When I think of Herzog, I think of the American scenes in his 1977 picture, Stroszek, which begins in Berlin but mostly takes place in rural Wisconsin. I haven't seen the film lately but if I remember correctly it was built around Bruno S., another real-life character as wacky and hapless in his way as Treadwell. Herzog must have been amused by some wholly naive major American reviews of this bizarre fable ("Explosively funny!" "A sheer delight!") with its surreal ending which had the effect of a camera left running (this time with the lens cap off) while the movie merrily rolled along like some absurd machine set in motion by a demonic practical joker: a dancing chicken, a rooster that plays the piano, a rabbit in a fire engine, and a chair-lift that goes up and up to nowhere like an infernal parody of heavenly ascension.

It's not all that great a jump from the end of Stroszek to Herzog's visit to Treadwell's parents, who are sitting stiffly together with a pair of plastic animals in the foreground and, of course, Timmy's Teddy bear perched on his mother's lap.
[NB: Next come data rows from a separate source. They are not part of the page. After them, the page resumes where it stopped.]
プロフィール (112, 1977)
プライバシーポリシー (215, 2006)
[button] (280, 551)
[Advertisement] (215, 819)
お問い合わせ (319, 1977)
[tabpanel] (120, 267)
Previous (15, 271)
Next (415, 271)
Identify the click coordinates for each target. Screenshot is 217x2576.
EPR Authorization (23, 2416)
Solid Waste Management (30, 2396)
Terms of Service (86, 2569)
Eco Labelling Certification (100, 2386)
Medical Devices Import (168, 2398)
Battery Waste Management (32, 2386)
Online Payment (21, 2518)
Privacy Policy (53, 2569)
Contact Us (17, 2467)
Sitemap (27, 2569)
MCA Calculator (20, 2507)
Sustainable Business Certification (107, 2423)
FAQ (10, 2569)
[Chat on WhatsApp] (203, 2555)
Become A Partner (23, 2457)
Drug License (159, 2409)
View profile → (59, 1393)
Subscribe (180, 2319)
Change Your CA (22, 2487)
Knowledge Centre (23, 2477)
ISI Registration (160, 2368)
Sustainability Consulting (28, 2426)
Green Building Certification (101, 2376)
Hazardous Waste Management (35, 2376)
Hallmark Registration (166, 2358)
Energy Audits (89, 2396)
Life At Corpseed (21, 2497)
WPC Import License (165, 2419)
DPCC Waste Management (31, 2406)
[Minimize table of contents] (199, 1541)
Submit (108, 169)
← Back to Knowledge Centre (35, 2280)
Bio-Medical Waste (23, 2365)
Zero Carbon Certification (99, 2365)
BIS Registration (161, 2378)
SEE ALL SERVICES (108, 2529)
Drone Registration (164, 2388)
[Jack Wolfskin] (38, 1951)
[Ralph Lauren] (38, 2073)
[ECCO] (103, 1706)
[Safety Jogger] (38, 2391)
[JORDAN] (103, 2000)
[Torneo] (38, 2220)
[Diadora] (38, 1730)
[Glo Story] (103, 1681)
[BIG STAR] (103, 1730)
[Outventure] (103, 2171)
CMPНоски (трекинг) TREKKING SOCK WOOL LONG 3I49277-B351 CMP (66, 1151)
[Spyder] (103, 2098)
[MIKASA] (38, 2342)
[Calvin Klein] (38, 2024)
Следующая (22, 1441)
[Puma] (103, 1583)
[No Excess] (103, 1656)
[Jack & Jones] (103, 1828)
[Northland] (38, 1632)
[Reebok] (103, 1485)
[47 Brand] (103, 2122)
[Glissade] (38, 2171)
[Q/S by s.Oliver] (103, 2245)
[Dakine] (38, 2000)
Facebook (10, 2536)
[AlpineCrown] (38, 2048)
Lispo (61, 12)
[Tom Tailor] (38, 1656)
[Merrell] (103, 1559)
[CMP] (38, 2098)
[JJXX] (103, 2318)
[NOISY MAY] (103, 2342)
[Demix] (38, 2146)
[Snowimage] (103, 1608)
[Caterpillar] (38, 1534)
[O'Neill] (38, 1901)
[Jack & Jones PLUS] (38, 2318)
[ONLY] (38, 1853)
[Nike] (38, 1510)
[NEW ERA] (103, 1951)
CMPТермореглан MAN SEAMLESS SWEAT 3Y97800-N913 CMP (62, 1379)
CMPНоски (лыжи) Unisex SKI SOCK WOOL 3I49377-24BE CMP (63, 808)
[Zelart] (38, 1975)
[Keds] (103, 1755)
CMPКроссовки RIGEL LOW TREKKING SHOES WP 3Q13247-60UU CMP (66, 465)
There is an element of the grotesque in the scene that trumps even this wily European's old world imagination.

A Valuable DVD Extra

The DVD version of Grizzly Man gives you what you really need to round out the experience. It also gives you a chance to catch McCarter-favorite Richard Thompson in the act of composing the score. Watching "In the Edges" you meet Herzog face to face as he directs the musicians during an intense two days recording the music. The title comes from Thompson's phrase for the particular musical effect he wanted: something raw and edgy that would express both the beauty of the landscape and the animals and the shadow of menace and mayhem. As for Herzog, who looks strangely like the aged rocker Pete Townsend, he clearly knows what he wants and at one point early in the session when Thompson is working out the main theme, Herzog tells him, "Too melodious." He wants that edge.

Another reason to be grateful for this special DVD feature is that it makes even clearer the contrast between the worldly, methodical German filmmaker and the flighty, manic American innocent. This contrast is a constant in the film itself because Herzog is narrating it in a chastened, sober, wise, and sympathetic voice: the voice of a Holocaust-haunted German born during World War II who has stared into Treadwell's killer's eyes and will never forget what he heard on that tape.